The story goes into heartbreaking detail about Alex’s death and how Max went ahead with his scheduled start against the Pirates, just days after his brother’s passing.

Max wanted to finish the outing emphatically, to leave no doubt about his resolve and give his parents one last burst of light, before everything went black again. He got a sign for a slider, low, and nodded his head. McCutchen swung at the pitch and missed.

McCutchen might chase something now, Max thought. He waited on the sign for another slider. The pitch broke inward then cut back and dropped sharply. McCutchen swung through it. Strike three.
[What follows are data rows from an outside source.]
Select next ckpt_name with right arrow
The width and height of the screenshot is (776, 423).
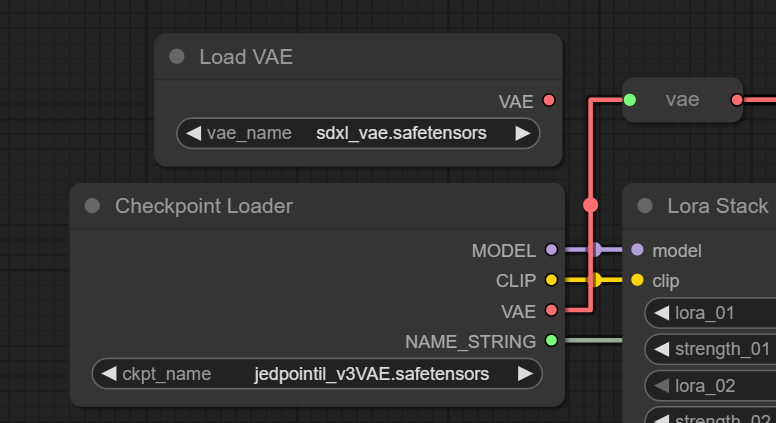coord(524,374)
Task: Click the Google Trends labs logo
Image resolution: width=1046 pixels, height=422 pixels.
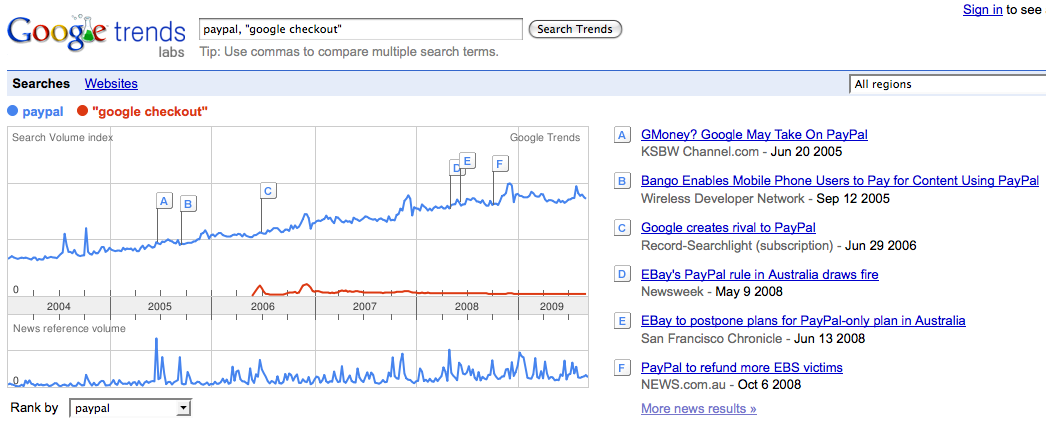Action: click(x=97, y=35)
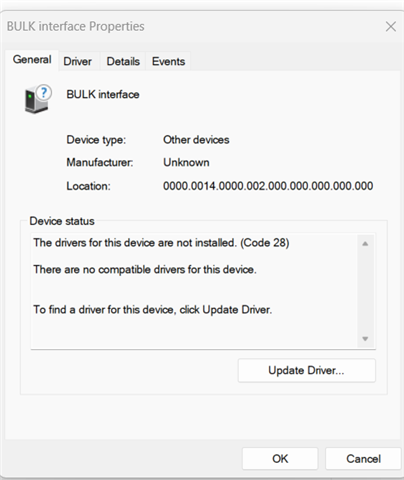This screenshot has width=404, height=480.
Task: Click the 'To find a driver' status line
Action: [x=153, y=310]
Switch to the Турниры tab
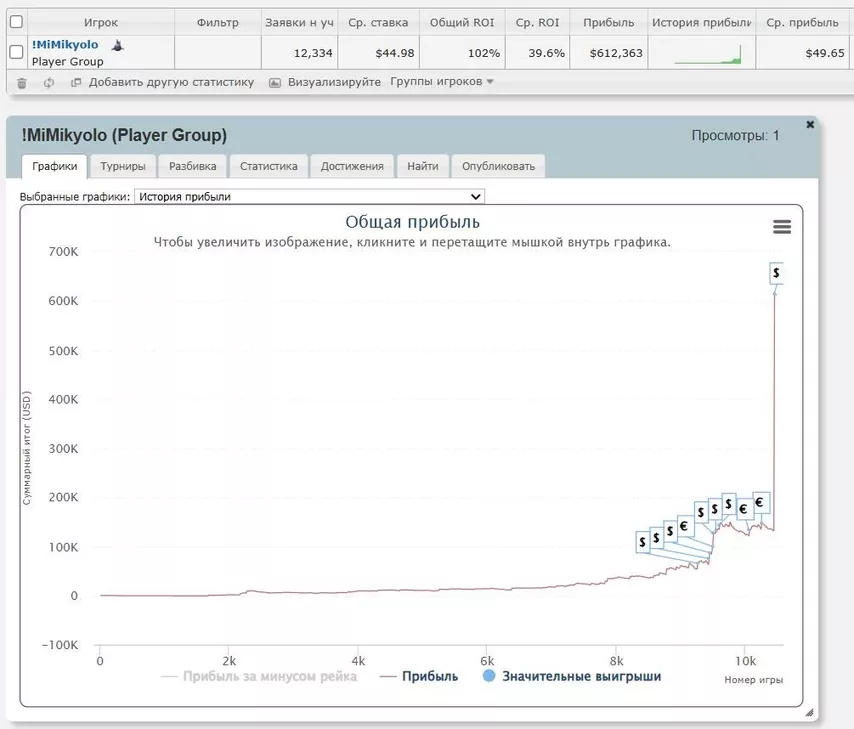Screen dimensions: 854x729 [x=123, y=166]
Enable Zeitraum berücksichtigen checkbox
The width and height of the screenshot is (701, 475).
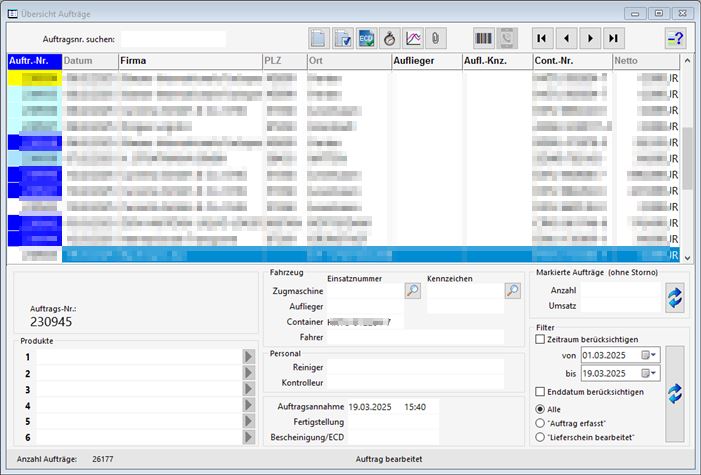(x=541, y=339)
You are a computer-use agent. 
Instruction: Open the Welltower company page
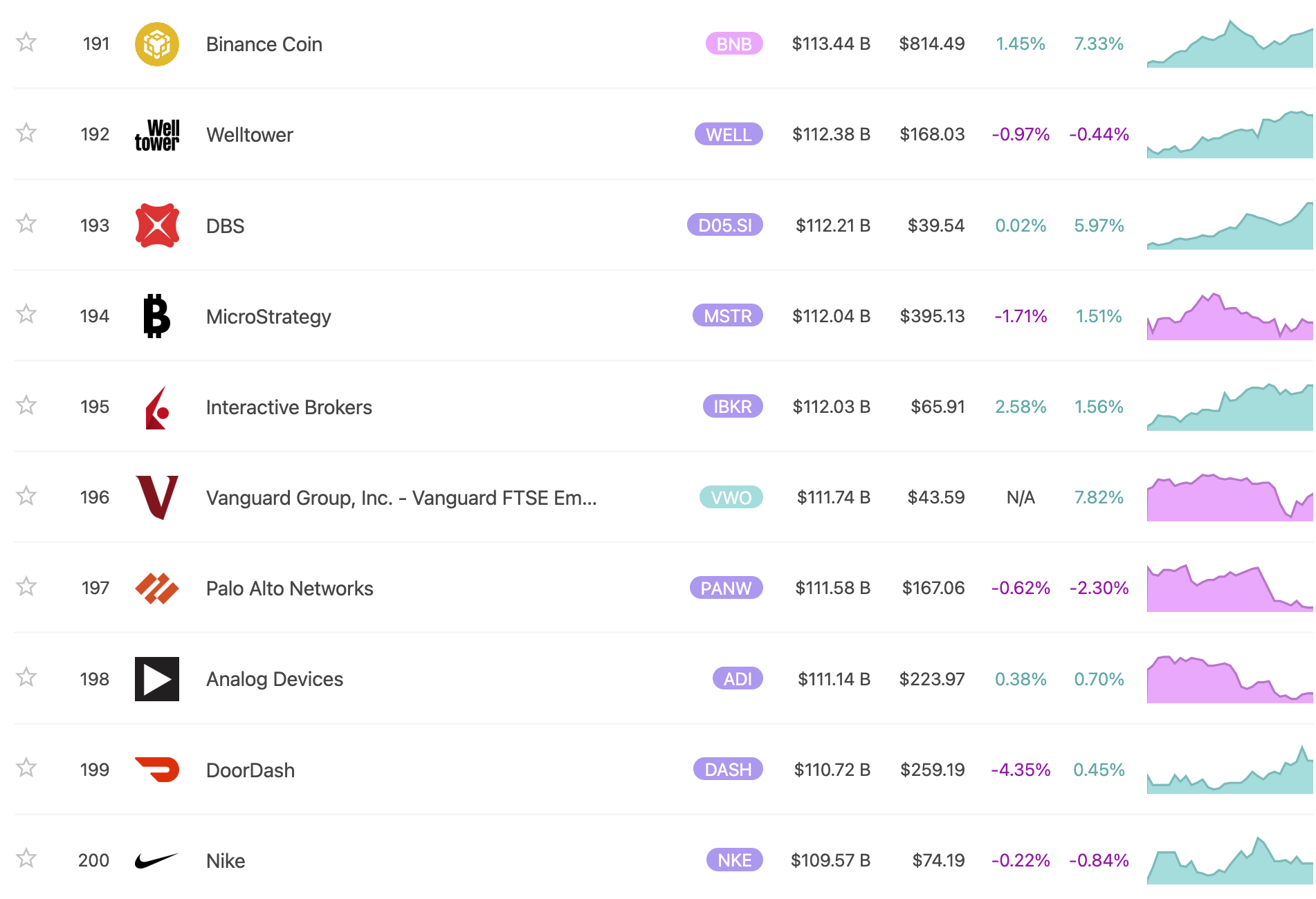[250, 135]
Max took a breath and walked off the mound, his head down and his glove arched high on his left hip. From their seats, his parents held back tears. Max saw his teammates waiting for him at the edge of the dugout. They engulfed him. Hugs. Pats on the back. Handshakes.

Max nodded his appreciation, but had to get past the crowd. He walked through the dugout and into the field crew’s room near the clubhouse. Here, no one could see him. In the quiet shadows, he began to sob.

It’s not an easy read, so I can’t even imagine the weight of having to write it, but Sanchez treats the subject with grace and respect. A truly touching story about a bond between brothers and family.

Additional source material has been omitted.